There are lots of test results like this. We'll need to dig a bit deeper and find out what is specifically happening in the cases we're seeing an issue with.

It seems like in some cases, the span is " }" - I believe this is the intended situation. In the issue-46472 example, if I add some logging to the close_tt function where the span is created:

https://github.com/rust-lang/rust/blob/2e0ad5af309c016986e6c81da181762e833c802f/src/libsyntax/tokenstream.rs#L67-L75

Then we find that the variables have the following values:

span=`Span { lo: BytePos(554), hi: BytePos(708), ctxt: #0 }` 
delim.len()=`1`
delim=`Brace`

Given this, I think the issue is that the span variable has hi: BytePos(708) rather than hi: BytePos(707). This function is called by the TokenStream::next function that was mentioned in the previous quoted message:

https://github.com/rust-lang/rust/blob/2e0ad5af309c016986e6c81da181762e833c802f/src/libsyntax/parse/parser.rs#L305-L337

Here we can see that self.frame.span is what is being passed into close_tt and that self.frame is from self.stack.pop.

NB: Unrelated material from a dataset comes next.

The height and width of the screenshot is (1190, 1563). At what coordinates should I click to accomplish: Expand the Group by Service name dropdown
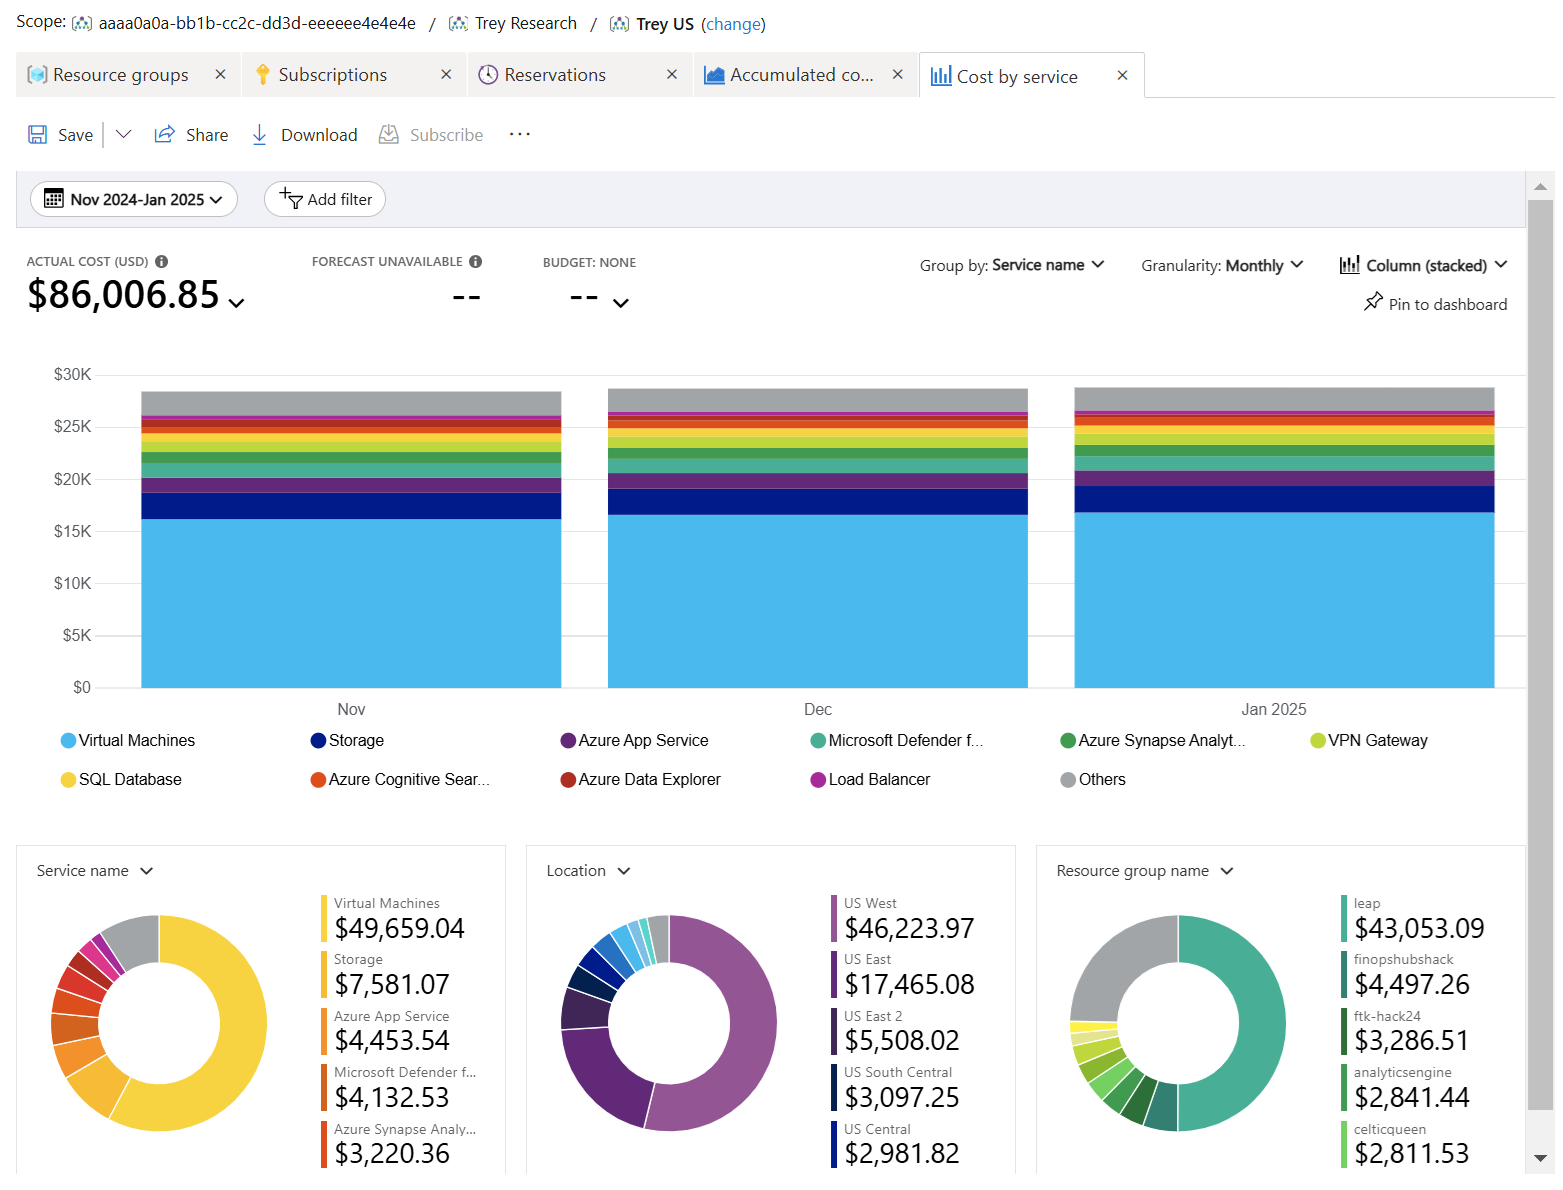tap(1012, 265)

davidtwco commented 6 years ago

So, a little more progress. In the advance_token function below, start_bytepos is BytePos(707) (the position of the } in the issue-46472 example.

https://github.com/rust-lang/rust/blob/07f51fb8684e1ea0a3859234d360814093d891bd/src/libsyntax/parse/lexer/mod.rs#L309-L328

The call to next_token_inner returns the CloseDelim token we expect and advances self.pos to BytePos(708). This means that the span ends up being Span { lo: BytePos(707), hi: BytePos(708) } - ie. "} ".

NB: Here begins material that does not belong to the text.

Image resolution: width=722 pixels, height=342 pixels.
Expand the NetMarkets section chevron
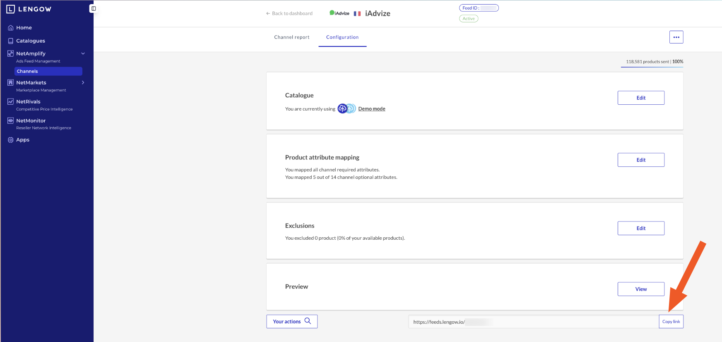83,83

If we modify the function to check if self.ch (the next character, also updated by next_token_inner) is whitespace, and if it is make the span Span { lo: BytePos(707), hi: BytePos(707) } then it fixes the issue. This feels like an ugly solution.

error[E0597]: borrowed value does not live long enough (Mir)
  --> /mnt/c/Users/David/Projects/personal/rust/src/test/ui/issue-46472.rs:14:10
   |
14 |     &mut 4
   |          ^ temporary value does not live long enough
...
17 | }
   | - temporary value only lives until here
   |

However, in doing this, we end up modifying the borrowck error to:

error[E0597]: borrowed value does not live long enough (Ast)
  --> /mnt/c/Users/David/Projects/personal/rust/src/test/ui/issue-46472.rs:14:10
   |
14 |       &mut 4
   |            ^ temporary value does not live long enough
15 |       //~^ ERROR borrowed value does not live long enough (Ast) [E0597]
16 |       //~| ERROR borrowed value does not live long enough (Mir) [E0597]
   |  ______________________________________________________________________-
17 | | }
   | |_ temporary value only lives until here
   |

This seems to suggest that this is dealt with somewhere in the borrowck code (or elsewhere) to move the BytePos back a position. Given that, I've looked through the borrowck code and found this:

https://github.com/rust-lang/rust/blob/78f24d86b84882a02c15f27768e831d0342a3f5d/src/librustc_borrowck/borrowck/mod.rs#L1320-L1327

Notice the call to end_point on the span. The rest of the function is similar to the following code in the Mir borrow checker:

https://github.com/rust-lang/rust/blob/51b47dc4a1af3260738aa7c5d4e31e8d77c0c0b6/src/librustc_mir/build/scope.rs#L698-L699

Except, there's no call to end_point! I've submitted #47420 that fixes this issue - I really wish I'd noticed that difference earlier.

estebank commented 6 years ago

@davidtwco your write up on the sleuthing you've had to do is amazingly detailed! Thank you so much for taking the time to figuring this out!